A possible consequence, they argue is the roughly 150-point trading range that has prevailed in the S&P 500 since March has gotten harder to break out of.
So, instead of Kolanovic’s ‘Volmageddon’, JPMorgan’s quants have observed more intraday reversal behavior (which matches SpotGamma and BofA’s findings).
Interestingly, Nomura’s Charlie McElligott also opined on 0-DTE today, pointing out that the share of sessions during which US equities move in the same direction in morning and afternoon trading has plummeted.
“Traders are selling ODTE puts into selloffs to fund free cheap same day calls, which has been arresting deeper morning selloffs and in turn assisting equities as they have often reversed and rallied off morning lows thereafter,” McElligott said, adding that there are myriad reasons why markets are moving away from momentum and towards the reversal dynamic illustrated above by JPMorgan’s quants.
Market participants are “willing to short vol again as the Fed cycle seemingly turns, which is seeing dealers stuffed long gamma in longer dated options as well” McElligott went on.

• [TO DO] List every company named in the passage on options trading. The records have no connection to the passage on options trading.

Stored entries
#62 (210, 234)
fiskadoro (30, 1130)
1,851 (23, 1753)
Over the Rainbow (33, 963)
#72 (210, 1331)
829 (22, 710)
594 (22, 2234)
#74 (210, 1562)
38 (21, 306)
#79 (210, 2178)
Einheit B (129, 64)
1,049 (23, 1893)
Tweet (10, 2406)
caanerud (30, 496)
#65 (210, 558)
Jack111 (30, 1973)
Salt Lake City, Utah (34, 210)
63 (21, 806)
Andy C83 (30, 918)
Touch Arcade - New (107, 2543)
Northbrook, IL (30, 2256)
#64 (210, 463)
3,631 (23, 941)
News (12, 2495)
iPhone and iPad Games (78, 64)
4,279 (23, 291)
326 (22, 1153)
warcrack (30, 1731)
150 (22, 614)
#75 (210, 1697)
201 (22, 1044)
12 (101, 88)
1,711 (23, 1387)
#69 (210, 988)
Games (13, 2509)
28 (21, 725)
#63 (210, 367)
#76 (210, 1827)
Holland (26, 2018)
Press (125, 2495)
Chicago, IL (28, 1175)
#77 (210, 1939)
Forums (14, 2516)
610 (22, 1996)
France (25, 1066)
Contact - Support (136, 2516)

• [YOUR RESPONSE] JPMorgan, SpotGamma, BofA, Nomura